Осенью 1881 года граф Воронцов, еще раньше знавший меня в военной службе, пригласил меня к себе, любезно принял, предложил заместить т[айного] с[оветника] Юргенса и дал мне рекомендательное письмо к директору театров И. А. Всеволожскому.
Перспектива свидания с директором театров погрузила меня в целый водоворот ощущений и размышлений. Мне предстоял серьезный шаг перехода от испытанного к новому и гадательному. Не так-то легко было скинуть пятнадцатилетний трудно доставшийся гвардейский мундир и отказаться от только что достигнутой юридической карьеры. С другой стороны, заманчива была возможность попасть на то поле деятельности, которое манило с детства. Тем более заманчиво было на этом поле то, до некоторой степени командующее, положение, которое предлагалось. Мне предстояло решение уравнения со многими тревожными неизвестными.
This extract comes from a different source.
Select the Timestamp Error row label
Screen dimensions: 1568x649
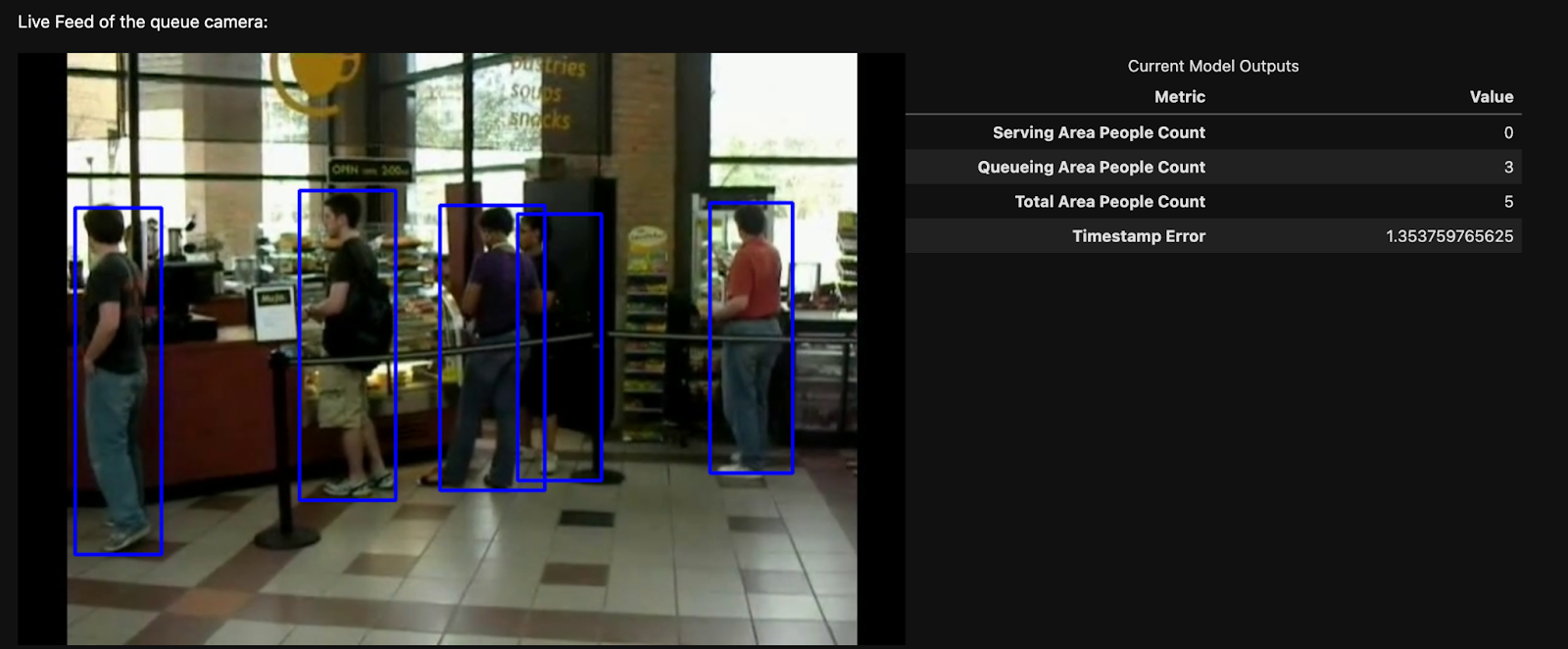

С такими мыслями в голове, надев парадную форму, я отправился в морозный ноябрьский день 1881 года на Французскую набережную[69] к дому Тучковых, в нижнем этаже которого, в ожидании ремонта казенной квартиры, проживал с женой, с двумя дочерьми-подростками и с пожилой сестрой Иван Александрович Всеволожской. Он незадолго перед тем заменил на посту директора театров барона Кистера.
Войдя в квартиру, я сразу попал в приемную директора, полную громко разговаривающим народом. Мелькнули ранее знакомые мне лица Направника, Кондратьева, А. Потехина. Остальные были мне неизвестны. Кто был в пиджаке, кто во фраке. Ко мне тотчас же подошел пожилой бритый и румяный чиновник, как я узнал потом, секретарь директора Остроменцкий. Впоследствии Всеволожской охарактеризовал его мне названьем «розаном на куличе, столь же полезным ему, как летающий пузырь с водородом»[70]. Секретарь спросил меня о причине моей явки. Я ответил, что имею письмо от министра двора для вручения директору. Остроменцкий вышел на минуту в соседнюю комнату, из которой раздавались громкие голоса, и тотчас же возвратился, сказав, что директор просит подождать. Ждать пришлось около часу в наблюдении калейдоскопа сменяющихся лиц и разговоров. Они были весьма разнообразны: иногда они касались вопросов, не относящихся к театру и мне малопонятных; иногда раздавался смех по поводу какого-нибудь острого словца или анекдота. Смех часто раздавался и из комнаты директора. Видно было, все держали себя свободно, без стеснений. Люди сменялись, приходили новые, и комната была по-прежнему полна народа. В общем, чувствовалась какая-то бестолковщина, фамильярность. Наконец меня попросили к директору. Не без волнения прошел я в его кабинет.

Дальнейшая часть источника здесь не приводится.